For starters, Google sold off the company's set-top box business, Motorola Home, last year for $2.3 billion. And, more importantly for Google, it's keeping the "vast majority" of the patents that it acquired as part of the acquisition in the first place. The company certainly still lost money on the deal, but it isn't quite as bad as it seems.
As to what happens next, that remains to be seen. Google keeps the patents it says it needs to defend the Android ecosystem. Lenovo gets the North American smartphone leg-up it desperately wants. (The company tried to buy BlackBerry last year, but was shut down by the Canadian government.) And, hopefully, Motorola gets a supportive parent that will provide the resources necessary to thrive. Whether the company will keep its US manufacturing and employees is the big question on the minds of many, including myself, but given that Lenovo already has a major presence in the US, don't be so quick to rule out the possibility.
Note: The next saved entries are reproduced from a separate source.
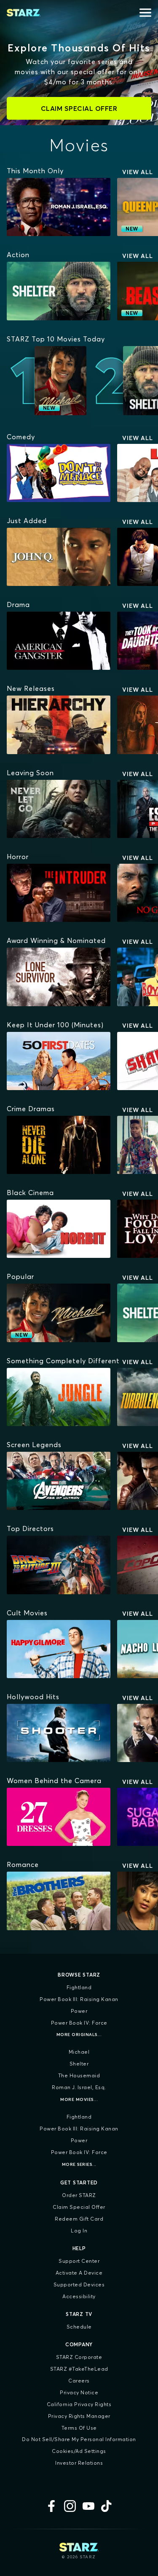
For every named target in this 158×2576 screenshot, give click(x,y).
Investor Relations (79, 2463)
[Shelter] (58, 291)
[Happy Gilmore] (58, 1649)
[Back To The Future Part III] (58, 1565)
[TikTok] (107, 2506)
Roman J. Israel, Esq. (79, 2087)
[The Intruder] (58, 893)
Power (79, 2011)
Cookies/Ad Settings (79, 2451)
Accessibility (79, 2296)
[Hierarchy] (58, 725)
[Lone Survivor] (58, 977)
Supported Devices (79, 2284)
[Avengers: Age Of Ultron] (58, 1481)
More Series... (79, 2164)
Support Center (79, 2261)
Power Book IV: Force (79, 2023)
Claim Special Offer (79, 2207)
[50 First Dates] (58, 1061)
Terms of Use (79, 2428)
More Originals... (79, 2034)
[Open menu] (145, 13)
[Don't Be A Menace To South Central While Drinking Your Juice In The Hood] (58, 473)
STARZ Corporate (79, 2357)
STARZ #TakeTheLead (79, 2369)
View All (137, 172)
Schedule (79, 2327)
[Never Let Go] (58, 809)
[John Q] (58, 557)
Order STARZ (79, 2195)
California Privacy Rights (79, 2404)
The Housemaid (79, 2075)
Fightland (79, 1987)
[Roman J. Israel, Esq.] (58, 207)
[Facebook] (51, 2506)
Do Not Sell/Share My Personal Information (79, 2439)
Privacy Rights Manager (79, 2416)
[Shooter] (58, 1733)
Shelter (79, 2063)
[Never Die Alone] (58, 1145)
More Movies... (79, 2099)
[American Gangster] (58, 641)
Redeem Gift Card (79, 2219)
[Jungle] (58, 1397)
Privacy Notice (79, 2392)
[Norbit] (58, 1229)
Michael (79, 2052)
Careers (79, 2380)
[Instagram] (70, 2506)
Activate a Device (79, 2273)
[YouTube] (88, 2506)
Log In (79, 2230)
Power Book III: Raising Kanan (79, 1999)
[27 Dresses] (58, 1817)
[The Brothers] (58, 1901)
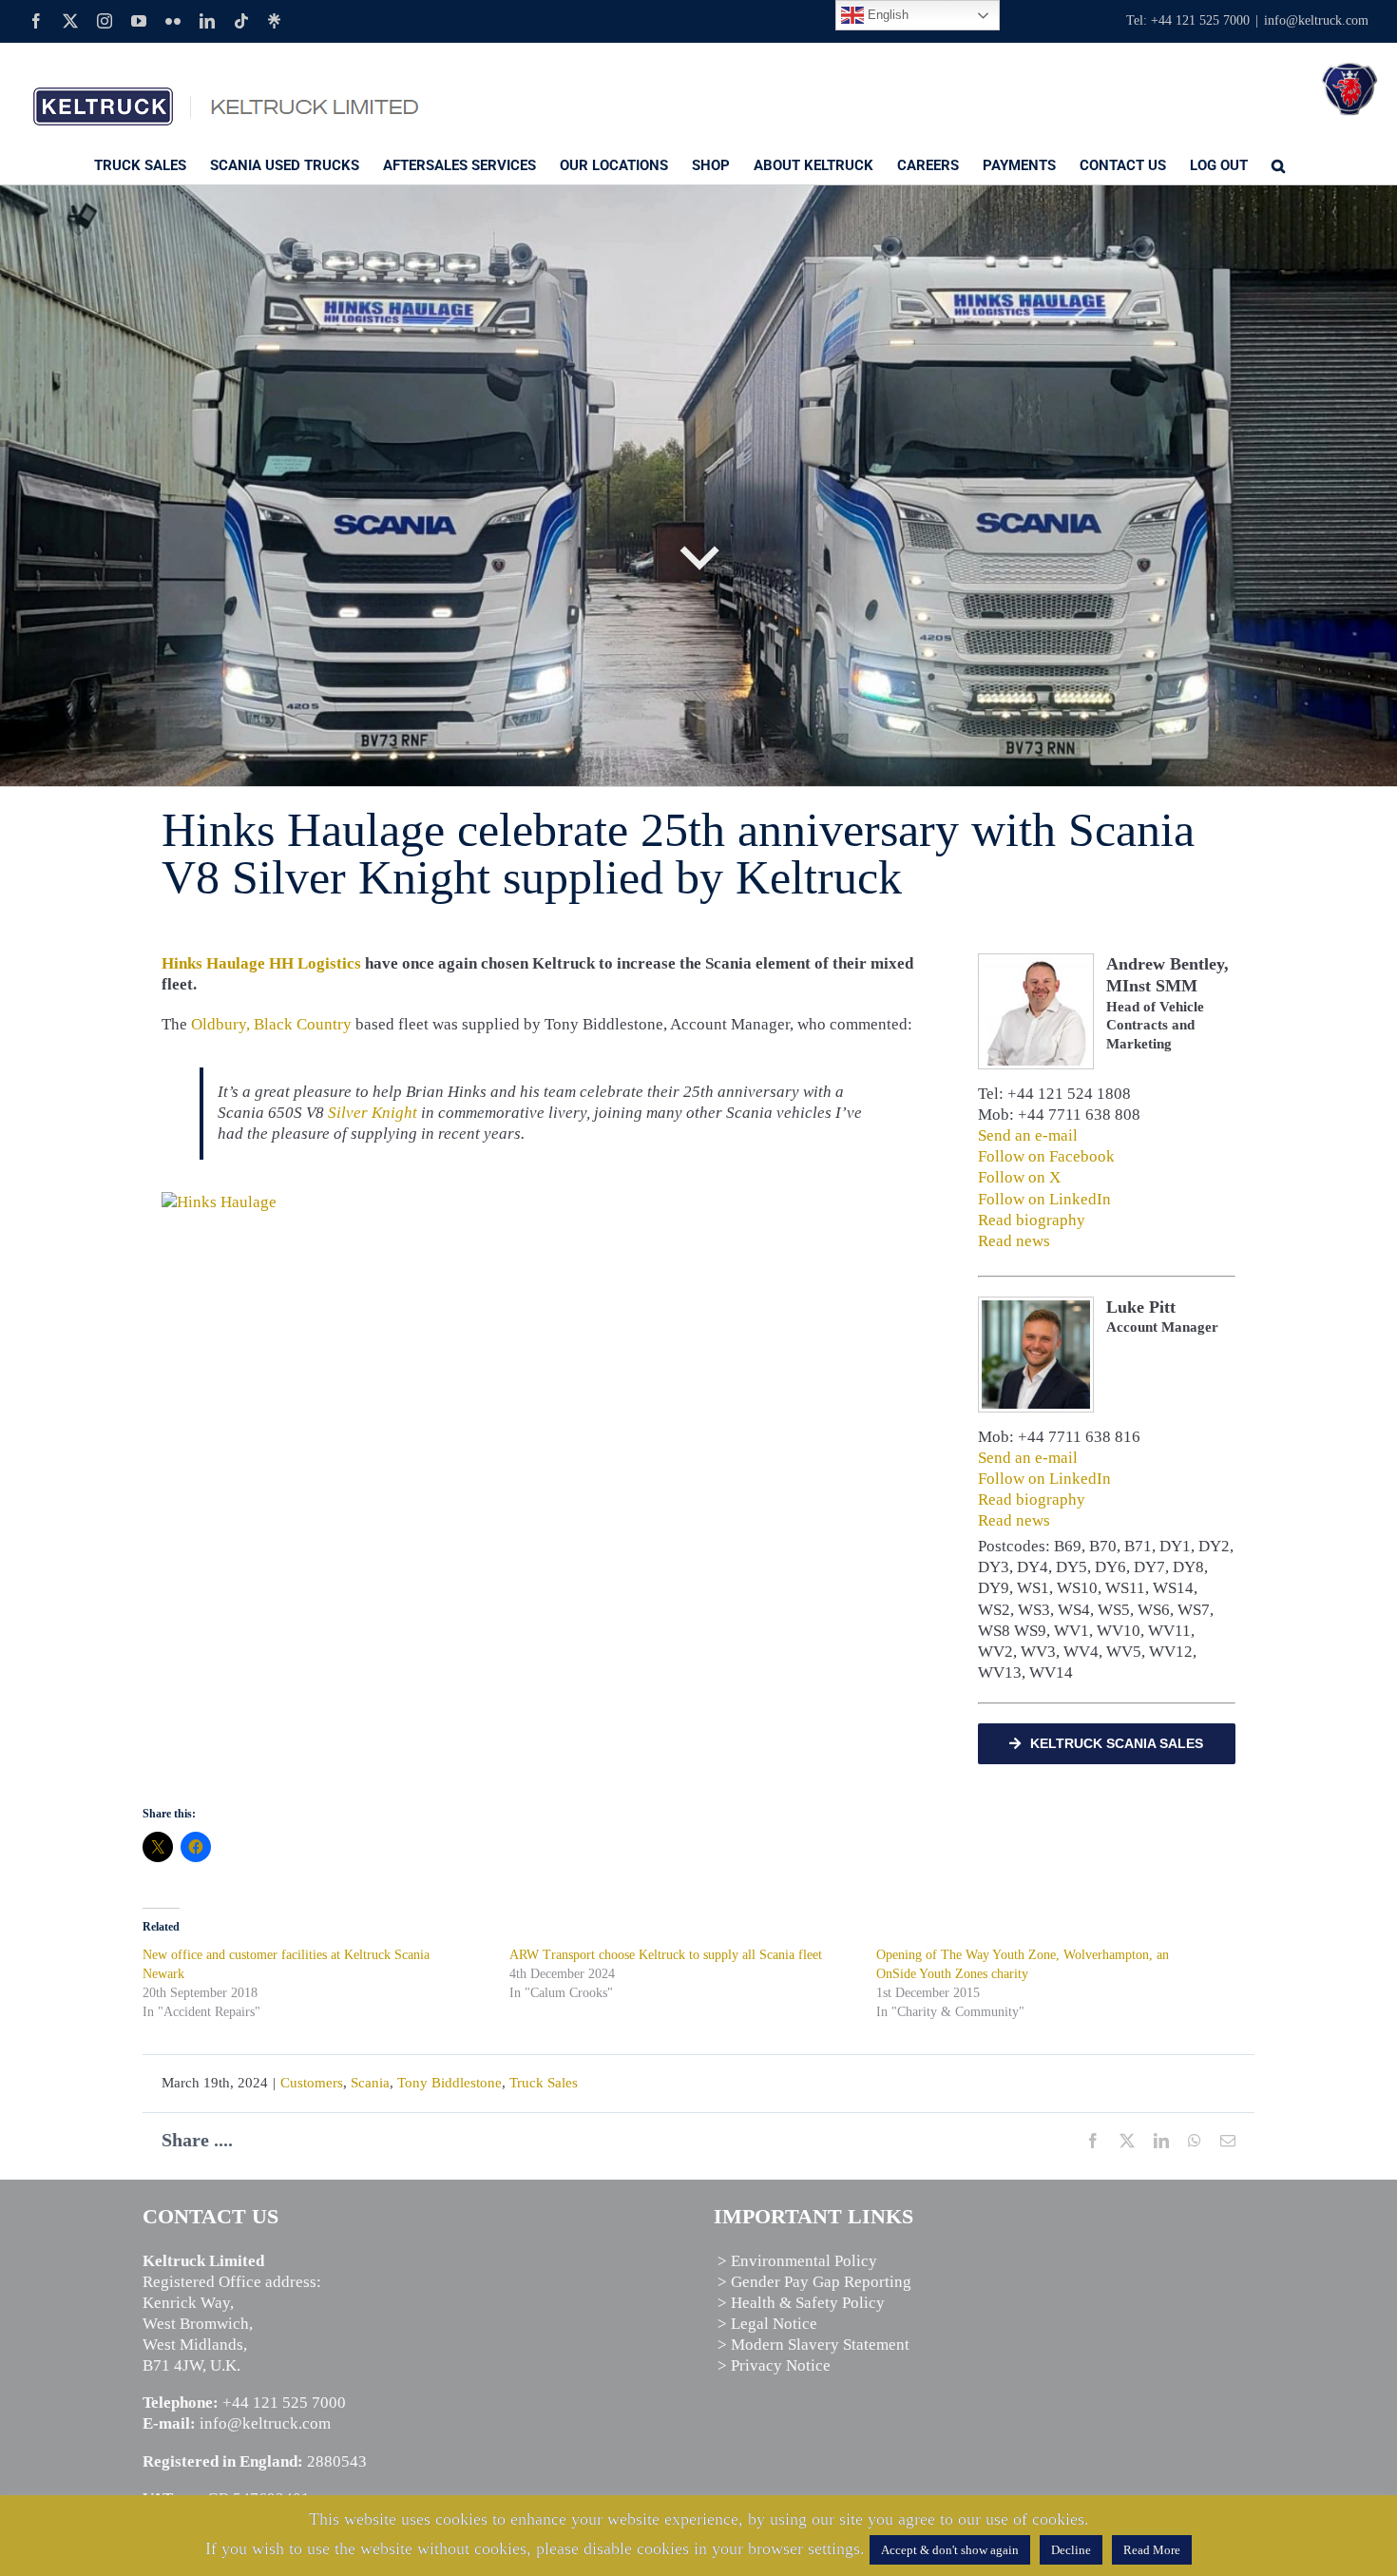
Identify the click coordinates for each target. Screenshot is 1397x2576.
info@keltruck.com (1316, 20)
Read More (1151, 2550)
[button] (1278, 164)
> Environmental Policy (797, 2261)
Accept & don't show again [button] (950, 2550)
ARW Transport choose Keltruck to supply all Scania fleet (665, 1955)
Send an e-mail (1028, 1135)
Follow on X (1019, 1177)
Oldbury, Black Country (271, 1024)
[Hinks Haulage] (219, 1202)
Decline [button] (1071, 2550)
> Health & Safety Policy (801, 2303)
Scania (370, 2082)
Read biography (1031, 1220)
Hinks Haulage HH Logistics (261, 963)
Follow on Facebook (1046, 1156)
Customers (311, 2082)
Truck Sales (543, 2082)
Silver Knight (372, 1113)
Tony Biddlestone (449, 2082)
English (886, 15)
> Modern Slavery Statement (813, 2345)
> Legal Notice (767, 2324)
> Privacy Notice (774, 2365)
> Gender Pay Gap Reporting (814, 2282)
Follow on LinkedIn (1044, 1199)
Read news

Microsoft SkyDrive becomes OneDrive
After another painful trademark ruling for Microsoft, its SkyDrive cloud storage service was found to be a little too similarly named to the offerings of British Sky Broadcasting, the company announced an intention to rename it. This week, we learned its new nom de guerre: OneDrive. While sadly ditching the heavenly connotations of the previous name, if anything OneDrive helps to drive home the concept of unified storage across the many platforms that Microsoft currently offers. These days, even a hint of oneness is a good thing.
Satya Nadella tipped as next Microsoft CEO
It's been a lengthy courting process for Microsoft in finding who would be next to take the reins, attempting to fill the big, boisterous shoes of Steve Ballmer. A Bloomberg report this week indicates that insider Satya Nadella is set to get the nod. Nadella leads Microsoft's cloud computing push, an incredibly vital shift for the company as desktop revenues appear to continue to dwindle going forward. Obviously having a presence on hardware will be an important aspect for Microsoft for some time to come, but it must dominate the cloud if it hopes to maintain its current size.
After disappointing earnings, Amazon may raise Prime $40
2013 revenues of $74.45 billion for Amazon, up 22 percent from the year before, weren't enough to keep the company's investors happy. The stock dropped 8 percent after the company posted earnings, which led to it quickly pledging ways to rake in even more cash. CFO Tom Szkutak indicated that the company may be losing a little too much on its Prime service, which includes free two-day shipping as well as streaming movies and Kindle book rentals. The $79-per-year service may soon bump to $99 or perhaps even $119 per year. Something tells me impatient buyers will continue to cough up the dough. I know I will.
Appleseed-style exoskeleton set to dominate cosplay conventions
If you're looking to impress at a comic or anime convention, you'd best dress for success -- the wilder the better. You'd also best hope that representatives from Dai-Nihon Giken don't show up. The company, which manufactures plenty of anime-related toys and gear, has created a giant, motorized exoskeleton in the spirit of the Appleseed series. A human being (naturally clad in spandex) can go inside and walk normally, while a set of auxiliary arms provide super strength. In theory. Check out the video above, and then start counting the days from now until Halloween.